*WHAT TO WORK ON*: All of the data that follows needs to be printed again, exactly as it reads.

─── RECORD EXCERPTS ───

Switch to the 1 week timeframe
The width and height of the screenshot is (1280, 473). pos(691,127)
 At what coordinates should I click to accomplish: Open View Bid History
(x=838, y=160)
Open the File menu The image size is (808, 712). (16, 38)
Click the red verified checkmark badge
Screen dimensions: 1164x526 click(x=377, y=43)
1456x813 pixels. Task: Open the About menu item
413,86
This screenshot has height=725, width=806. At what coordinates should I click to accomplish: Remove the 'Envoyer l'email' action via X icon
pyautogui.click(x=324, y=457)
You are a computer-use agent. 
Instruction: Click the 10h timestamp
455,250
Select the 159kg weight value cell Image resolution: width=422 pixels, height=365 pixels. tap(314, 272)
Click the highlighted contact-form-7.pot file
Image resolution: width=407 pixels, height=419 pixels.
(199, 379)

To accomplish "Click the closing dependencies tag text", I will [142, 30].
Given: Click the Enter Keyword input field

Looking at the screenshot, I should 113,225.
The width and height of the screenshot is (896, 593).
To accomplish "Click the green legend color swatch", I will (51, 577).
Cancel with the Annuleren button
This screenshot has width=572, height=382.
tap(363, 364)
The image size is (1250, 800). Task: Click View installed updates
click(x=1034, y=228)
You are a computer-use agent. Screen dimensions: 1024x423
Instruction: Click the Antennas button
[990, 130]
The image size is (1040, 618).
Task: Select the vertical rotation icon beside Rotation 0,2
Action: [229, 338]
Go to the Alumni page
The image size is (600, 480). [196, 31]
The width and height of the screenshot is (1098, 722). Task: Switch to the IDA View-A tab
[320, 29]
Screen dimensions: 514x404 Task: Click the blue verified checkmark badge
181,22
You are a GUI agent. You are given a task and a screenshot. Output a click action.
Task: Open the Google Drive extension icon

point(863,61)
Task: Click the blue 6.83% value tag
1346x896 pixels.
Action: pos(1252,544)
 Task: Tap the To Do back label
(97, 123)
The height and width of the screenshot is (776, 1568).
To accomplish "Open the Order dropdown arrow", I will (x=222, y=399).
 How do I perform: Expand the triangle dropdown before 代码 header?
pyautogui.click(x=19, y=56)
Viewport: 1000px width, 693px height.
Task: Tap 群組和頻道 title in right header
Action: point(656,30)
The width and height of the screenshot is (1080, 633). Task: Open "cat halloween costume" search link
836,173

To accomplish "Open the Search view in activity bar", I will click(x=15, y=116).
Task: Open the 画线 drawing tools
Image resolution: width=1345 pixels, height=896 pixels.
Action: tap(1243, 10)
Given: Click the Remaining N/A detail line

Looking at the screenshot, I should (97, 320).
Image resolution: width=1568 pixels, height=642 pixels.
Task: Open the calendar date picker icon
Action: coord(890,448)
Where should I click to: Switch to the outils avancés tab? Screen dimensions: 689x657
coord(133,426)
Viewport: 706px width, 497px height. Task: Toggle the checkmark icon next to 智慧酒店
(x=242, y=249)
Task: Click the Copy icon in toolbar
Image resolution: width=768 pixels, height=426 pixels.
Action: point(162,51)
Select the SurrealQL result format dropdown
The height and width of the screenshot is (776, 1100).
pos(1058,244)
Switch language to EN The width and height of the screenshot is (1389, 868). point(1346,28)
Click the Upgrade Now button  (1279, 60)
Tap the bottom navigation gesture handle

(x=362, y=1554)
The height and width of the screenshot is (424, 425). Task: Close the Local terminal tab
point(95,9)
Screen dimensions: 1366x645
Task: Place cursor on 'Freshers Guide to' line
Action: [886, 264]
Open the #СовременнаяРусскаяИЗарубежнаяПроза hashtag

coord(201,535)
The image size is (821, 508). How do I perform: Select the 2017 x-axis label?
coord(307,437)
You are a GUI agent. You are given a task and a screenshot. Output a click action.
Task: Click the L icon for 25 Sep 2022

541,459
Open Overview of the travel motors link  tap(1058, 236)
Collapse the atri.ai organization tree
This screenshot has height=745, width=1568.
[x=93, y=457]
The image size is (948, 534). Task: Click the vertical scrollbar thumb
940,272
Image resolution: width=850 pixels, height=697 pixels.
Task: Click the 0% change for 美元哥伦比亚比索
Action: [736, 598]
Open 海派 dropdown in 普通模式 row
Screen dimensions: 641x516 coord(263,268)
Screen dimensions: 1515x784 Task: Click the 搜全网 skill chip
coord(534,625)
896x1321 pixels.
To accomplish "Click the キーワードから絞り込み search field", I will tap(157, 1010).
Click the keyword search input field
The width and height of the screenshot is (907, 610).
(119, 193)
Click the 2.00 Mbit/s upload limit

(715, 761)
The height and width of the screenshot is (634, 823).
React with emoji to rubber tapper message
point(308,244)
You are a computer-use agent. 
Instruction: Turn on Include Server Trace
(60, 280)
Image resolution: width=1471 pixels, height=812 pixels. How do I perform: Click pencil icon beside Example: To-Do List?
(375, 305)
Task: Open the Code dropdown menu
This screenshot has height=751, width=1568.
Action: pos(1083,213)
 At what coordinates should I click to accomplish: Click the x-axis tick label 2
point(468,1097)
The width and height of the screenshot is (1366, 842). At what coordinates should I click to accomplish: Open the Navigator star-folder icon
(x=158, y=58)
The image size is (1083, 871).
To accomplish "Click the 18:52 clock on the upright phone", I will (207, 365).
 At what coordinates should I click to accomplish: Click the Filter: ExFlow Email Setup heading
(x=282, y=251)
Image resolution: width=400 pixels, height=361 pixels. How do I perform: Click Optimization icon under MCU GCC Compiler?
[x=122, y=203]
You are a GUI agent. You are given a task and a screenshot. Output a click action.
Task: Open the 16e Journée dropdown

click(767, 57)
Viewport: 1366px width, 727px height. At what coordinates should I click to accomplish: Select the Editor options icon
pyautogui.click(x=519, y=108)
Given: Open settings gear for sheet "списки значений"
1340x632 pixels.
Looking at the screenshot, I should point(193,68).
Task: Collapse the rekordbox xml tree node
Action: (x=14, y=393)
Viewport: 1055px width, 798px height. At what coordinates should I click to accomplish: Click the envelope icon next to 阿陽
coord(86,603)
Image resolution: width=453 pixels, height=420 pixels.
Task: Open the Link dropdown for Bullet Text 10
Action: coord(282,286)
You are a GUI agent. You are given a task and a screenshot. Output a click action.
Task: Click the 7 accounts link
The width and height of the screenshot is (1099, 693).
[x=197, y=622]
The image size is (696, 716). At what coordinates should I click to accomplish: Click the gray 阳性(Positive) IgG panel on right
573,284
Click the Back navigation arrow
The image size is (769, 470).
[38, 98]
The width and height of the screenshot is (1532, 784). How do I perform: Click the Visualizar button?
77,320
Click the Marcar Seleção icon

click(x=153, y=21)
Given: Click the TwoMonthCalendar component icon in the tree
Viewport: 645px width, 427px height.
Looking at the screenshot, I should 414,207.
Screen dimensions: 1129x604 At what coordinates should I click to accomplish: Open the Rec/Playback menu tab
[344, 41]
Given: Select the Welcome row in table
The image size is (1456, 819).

───

*EXERCISE OUTPUT*:
Switch to the 1 week timeframe
The width and height of the screenshot is (1280, 473). pos(691,127)
 At what coordinates should I click to accomplish: Open View Bid History
(x=838, y=160)
Open the File menu The image size is (808, 712). (16, 38)
Click the red verified checkmark badge
Screen dimensions: 1164x526 click(x=377, y=43)
1456x813 pixels. Task: Open the About menu item
413,86
This screenshot has height=725, width=806. At what coordinates should I click to accomplish: Remove the 'Envoyer l'email' action via X icon
pyautogui.click(x=324, y=457)
You are a computer-use agent. 
Instruction: Click the 10h timestamp
455,250
Select the 159kg weight value cell Image resolution: width=422 pixels, height=365 pixels. tap(314, 272)
Click the highlighted contact-form-7.pot file
Image resolution: width=407 pixels, height=419 pixels.
(199, 379)

To accomplish "Click the closing dependencies tag text", I will [142, 30].
Given: Click the Enter Keyword input field

Looking at the screenshot, I should 113,225.
The width and height of the screenshot is (896, 593).
To accomplish "Click the green legend color swatch", I will (51, 577).
Cancel with the Annuleren button
This screenshot has width=572, height=382.
tap(363, 364)
The image size is (1250, 800). Task: Click View installed updates
click(x=1034, y=228)
You are a computer-use agent. Screen dimensions: 1024x423
Instruction: Click the Antennas button
[990, 130]
The image size is (1040, 618).
Task: Select the vertical rotation icon beside Rotation 0,2
Action: [229, 338]
Go to the Alumni page
The image size is (600, 480). [196, 31]
The width and height of the screenshot is (1098, 722). Task: Switch to the IDA View-A tab
[320, 29]
Screen dimensions: 514x404 Task: Click the blue verified checkmark badge
181,22
You are a GUI agent. You are given a task and a screenshot. Output a click action.
Task: Open the Google Drive extension icon

point(863,61)
Task: Click the blue 6.83% value tag
1346x896 pixels.
Action: pos(1252,544)
 Task: Tap the To Do back label
(97, 123)
The height and width of the screenshot is (776, 1568).
To accomplish "Open the Order dropdown arrow", I will (x=222, y=399).
 How do I perform: Expand the triangle dropdown before 代码 header?
pyautogui.click(x=19, y=56)
Viewport: 1000px width, 693px height.
Task: Tap 群組和頻道 title in right header
Action: point(656,30)
The width and height of the screenshot is (1080, 633). Task: Open "cat halloween costume" search link
836,173

To accomplish "Open the Search view in activity bar", I will click(x=15, y=116).
Task: Open the 画线 drawing tools
Image resolution: width=1345 pixels, height=896 pixels.
Action: tap(1243, 10)
Given: Click the Remaining N/A detail line

Looking at the screenshot, I should (97, 320).
Image resolution: width=1568 pixels, height=642 pixels.
Task: Open the calendar date picker icon
Action: coord(890,448)
Where should I click to: Switch to the outils avancés tab? Screen dimensions: 689x657
coord(133,426)
Viewport: 706px width, 497px height. Task: Toggle the checkmark icon next to 智慧酒店
(x=242, y=249)
Task: Click the Copy icon in toolbar
Image resolution: width=768 pixels, height=426 pixels.
Action: point(162,51)
Select the SurrealQL result format dropdown
The height and width of the screenshot is (776, 1100).
pos(1058,244)
Switch language to EN The width and height of the screenshot is (1389, 868). point(1346,28)
Click the Upgrade Now button  (1279, 60)
Tap the bottom navigation gesture handle

(x=362, y=1554)
The height and width of the screenshot is (424, 425). Task: Close the Local terminal tab
point(95,9)
Screen dimensions: 1366x645
Task: Place cursor on 'Freshers Guide to' line
Action: [886, 264]
Open the #СовременнаяРусскаяИЗарубежнаяПроза hashtag

coord(201,535)
The image size is (821, 508). How do I perform: Select the 2017 x-axis label?
coord(307,437)
You are a GUI agent. You are given a task and a screenshot. Output a click action.
Task: Click the L icon for 25 Sep 2022

541,459
Open Overview of the travel motors link  tap(1058, 236)
Collapse the atri.ai organization tree
This screenshot has height=745, width=1568.
[x=93, y=457]
The image size is (948, 534). Task: Click the vertical scrollbar thumb
940,272
Image resolution: width=850 pixels, height=697 pixels.
Task: Click the 0% change for 美元哥伦比亚比索
Action: [736, 598]
Open 海派 dropdown in 普通模式 row
Screen dimensions: 641x516 coord(263,268)
Screen dimensions: 1515x784 Task: Click the 搜全网 skill chip
coord(534,625)
896x1321 pixels.
To accomplish "Click the キーワードから絞り込み search field", I will tap(157, 1010).
Click the keyword search input field
The width and height of the screenshot is (907, 610).
(119, 193)
Click the 2.00 Mbit/s upload limit

(715, 761)
The height and width of the screenshot is (634, 823).
React with emoji to rubber tapper message
point(308,244)
You are a computer-use agent. 
Instruction: Turn on Include Server Trace
(60, 280)
Image resolution: width=1471 pixels, height=812 pixels. How do I perform: Click pencil icon beside Example: To-Do List?
(375, 305)
Task: Open the Code dropdown menu
This screenshot has height=751, width=1568.
Action: pos(1083,213)
 At what coordinates should I click to accomplish: Click the x-axis tick label 2
point(468,1097)
The width and height of the screenshot is (1366, 842). At what coordinates should I click to accomplish: Open the Navigator star-folder icon
(x=158, y=58)
The image size is (1083, 871).
To accomplish "Click the 18:52 clock on the upright phone", I will (207, 365).
 At what coordinates should I click to accomplish: Click the Filter: ExFlow Email Setup heading
(x=282, y=251)
Image resolution: width=400 pixels, height=361 pixels. How do I perform: Click Optimization icon under MCU GCC Compiler?
[x=122, y=203]
You are a GUI agent. You are given a task and a screenshot. Output a click action.
Task: Open the 16e Journée dropdown

click(767, 57)
Viewport: 1366px width, 727px height. At what coordinates should I click to accomplish: Select the Editor options icon
pyautogui.click(x=519, y=108)
Given: Open settings gear for sheet "списки значений"
1340x632 pixels.
Looking at the screenshot, I should point(193,68).
Task: Collapse the rekordbox xml tree node
Action: (x=14, y=393)
Viewport: 1055px width, 798px height. At what coordinates should I click to accomplish: Click the envelope icon next to 阿陽
coord(86,603)
Image resolution: width=453 pixels, height=420 pixels.
Task: Open the Link dropdown for Bullet Text 10
Action: coord(282,286)
You are a GUI agent. You are given a task and a screenshot. Output a click action.
Task: Click the 7 accounts link
The width and height of the screenshot is (1099, 693).
[x=197, y=622]
The image size is (696, 716). At what coordinates should I click to accomplish: Click the gray 阳性(Positive) IgG panel on right
573,284
Click the Back navigation arrow
The image size is (769, 470).
[38, 98]
The width and height of the screenshot is (1532, 784). How do I perform: Click the Visualizar button?
77,320
Click the Marcar Seleção icon

click(x=153, y=21)
Given: Click the TwoMonthCalendar component icon in the tree
Viewport: 645px width, 427px height.
Looking at the screenshot, I should 414,207.
Screen dimensions: 1129x604 At what coordinates should I click to accomplish: Open the Rec/Playback menu tab
[344, 41]
Given: Select the Welcome row in table
The image size is (1456, 819).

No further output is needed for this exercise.